Thursday, August 6, 2009

Don't You (Forget About Me): John Hughes dies



Film director John Hughes has died.

What a huge bummer: it's like finding out that a piece of Chicago and your childhood itself has died on the same day.

Hughes is the director of some of my favorite films: Sixteen Candles, the Breakfast Club, Ferris Bueller's Day Off, and Planes, Trains, and Automobiles among them, and he did more to put Chicago on the map than any other filmmaker. He also started his career as a copywriter in Chicago at the Leo Burnett agency.

"Hughes took teenagers seriously, and his films are distinctive for showing them as individuals with real hopes, ambitions, problems and behavior," says Roger Ebert, film critic at the Chicago Sun-Times.
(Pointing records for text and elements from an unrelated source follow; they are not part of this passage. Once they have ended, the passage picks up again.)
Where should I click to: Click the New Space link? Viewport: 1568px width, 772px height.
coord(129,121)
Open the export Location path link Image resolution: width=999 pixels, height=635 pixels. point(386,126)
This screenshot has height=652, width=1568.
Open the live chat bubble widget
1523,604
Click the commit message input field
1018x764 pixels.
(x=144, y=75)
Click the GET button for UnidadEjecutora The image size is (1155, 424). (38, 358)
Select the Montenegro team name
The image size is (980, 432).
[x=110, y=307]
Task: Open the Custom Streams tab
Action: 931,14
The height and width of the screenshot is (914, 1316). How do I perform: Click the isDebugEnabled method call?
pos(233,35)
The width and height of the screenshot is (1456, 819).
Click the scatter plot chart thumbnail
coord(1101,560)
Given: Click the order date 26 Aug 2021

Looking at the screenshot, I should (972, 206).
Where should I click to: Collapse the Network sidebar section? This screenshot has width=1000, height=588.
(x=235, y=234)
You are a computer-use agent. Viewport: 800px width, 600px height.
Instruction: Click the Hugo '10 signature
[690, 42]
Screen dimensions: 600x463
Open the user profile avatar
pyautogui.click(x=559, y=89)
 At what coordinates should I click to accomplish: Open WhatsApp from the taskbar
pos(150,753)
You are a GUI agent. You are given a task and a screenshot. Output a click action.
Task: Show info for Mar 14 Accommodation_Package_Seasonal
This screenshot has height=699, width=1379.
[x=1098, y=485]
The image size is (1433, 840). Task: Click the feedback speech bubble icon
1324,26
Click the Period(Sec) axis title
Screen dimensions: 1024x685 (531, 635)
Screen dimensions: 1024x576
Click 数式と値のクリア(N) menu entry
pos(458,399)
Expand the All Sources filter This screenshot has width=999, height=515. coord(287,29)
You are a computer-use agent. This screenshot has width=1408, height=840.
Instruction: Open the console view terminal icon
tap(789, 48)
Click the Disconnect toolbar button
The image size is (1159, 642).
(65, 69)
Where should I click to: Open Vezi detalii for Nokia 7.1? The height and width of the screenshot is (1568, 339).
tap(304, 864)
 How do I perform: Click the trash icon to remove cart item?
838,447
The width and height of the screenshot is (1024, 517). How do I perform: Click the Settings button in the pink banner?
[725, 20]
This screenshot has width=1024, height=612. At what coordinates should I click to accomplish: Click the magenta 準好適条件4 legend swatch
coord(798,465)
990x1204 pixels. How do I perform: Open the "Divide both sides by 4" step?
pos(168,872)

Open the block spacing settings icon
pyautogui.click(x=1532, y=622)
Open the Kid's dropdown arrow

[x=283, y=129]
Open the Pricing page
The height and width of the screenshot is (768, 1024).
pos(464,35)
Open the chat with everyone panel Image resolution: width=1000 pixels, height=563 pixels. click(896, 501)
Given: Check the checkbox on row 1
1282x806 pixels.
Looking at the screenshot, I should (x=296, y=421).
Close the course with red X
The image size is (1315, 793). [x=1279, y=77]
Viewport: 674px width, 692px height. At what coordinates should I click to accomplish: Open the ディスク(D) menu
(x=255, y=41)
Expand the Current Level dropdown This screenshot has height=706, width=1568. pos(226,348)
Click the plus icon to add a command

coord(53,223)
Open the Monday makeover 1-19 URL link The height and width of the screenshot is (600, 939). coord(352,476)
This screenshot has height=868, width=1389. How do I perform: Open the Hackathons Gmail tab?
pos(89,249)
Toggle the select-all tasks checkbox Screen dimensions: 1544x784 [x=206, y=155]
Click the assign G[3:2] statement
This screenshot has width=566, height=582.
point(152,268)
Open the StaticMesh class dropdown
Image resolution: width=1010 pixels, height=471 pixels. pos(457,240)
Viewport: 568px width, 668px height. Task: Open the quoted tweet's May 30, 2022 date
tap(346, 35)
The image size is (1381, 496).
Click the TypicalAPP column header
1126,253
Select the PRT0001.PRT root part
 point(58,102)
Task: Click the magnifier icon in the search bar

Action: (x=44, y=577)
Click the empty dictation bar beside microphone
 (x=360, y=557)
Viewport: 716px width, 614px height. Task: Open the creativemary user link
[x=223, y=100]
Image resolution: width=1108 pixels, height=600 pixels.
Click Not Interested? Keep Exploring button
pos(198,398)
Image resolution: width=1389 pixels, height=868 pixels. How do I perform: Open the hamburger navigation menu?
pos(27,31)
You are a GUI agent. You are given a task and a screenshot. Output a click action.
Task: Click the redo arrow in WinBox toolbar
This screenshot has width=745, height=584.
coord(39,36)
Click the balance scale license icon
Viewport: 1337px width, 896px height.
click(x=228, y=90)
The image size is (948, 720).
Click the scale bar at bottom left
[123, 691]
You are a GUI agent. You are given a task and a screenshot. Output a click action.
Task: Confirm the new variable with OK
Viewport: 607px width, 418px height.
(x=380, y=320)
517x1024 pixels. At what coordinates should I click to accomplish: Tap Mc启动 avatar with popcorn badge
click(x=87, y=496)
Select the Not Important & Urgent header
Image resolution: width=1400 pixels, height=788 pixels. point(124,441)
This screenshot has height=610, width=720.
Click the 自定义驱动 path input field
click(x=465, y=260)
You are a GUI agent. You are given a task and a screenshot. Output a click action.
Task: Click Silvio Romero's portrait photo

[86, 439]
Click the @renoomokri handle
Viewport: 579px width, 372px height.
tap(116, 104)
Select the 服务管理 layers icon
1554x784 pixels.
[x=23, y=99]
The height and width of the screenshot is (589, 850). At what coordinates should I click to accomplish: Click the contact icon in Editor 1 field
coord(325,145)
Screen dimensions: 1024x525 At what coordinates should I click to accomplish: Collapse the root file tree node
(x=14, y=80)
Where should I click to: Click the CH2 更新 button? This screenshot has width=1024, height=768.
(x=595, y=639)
It's true. He had a knack for great dialogue and understanding how teenagers speak; it's tough to choose favorite lines, but - if pressed - I'd go with these:

Sixteen Candles:
  • "I'll bet you a dozen floppy disks you don't even get a tit."
  • "Hey, Jude..."
  • "Jaaaaaaake!"
  • "I'm not really a farmer. I'm a freshman."
  • "She's totally serious, asswipe." "Chill."
Ferris Bueller:
  • "I did not achieve this position in life by having some snot-nosed punk leave my cheese out in the wind."
  • "Bueller. Bueller. Bueller. Bueller..."
Breakfast Club:
"Obscene finger gestures from such a pristine girl."
Planes, Trains, and Automobiles:
  • "Train don't run out of Wichita...'lessen you're a hog or cattle."
  • "You nearly crushed my head like a melon!"
  • "That's how Houdini died, you know."
Hughes died of a heart attack at age 59.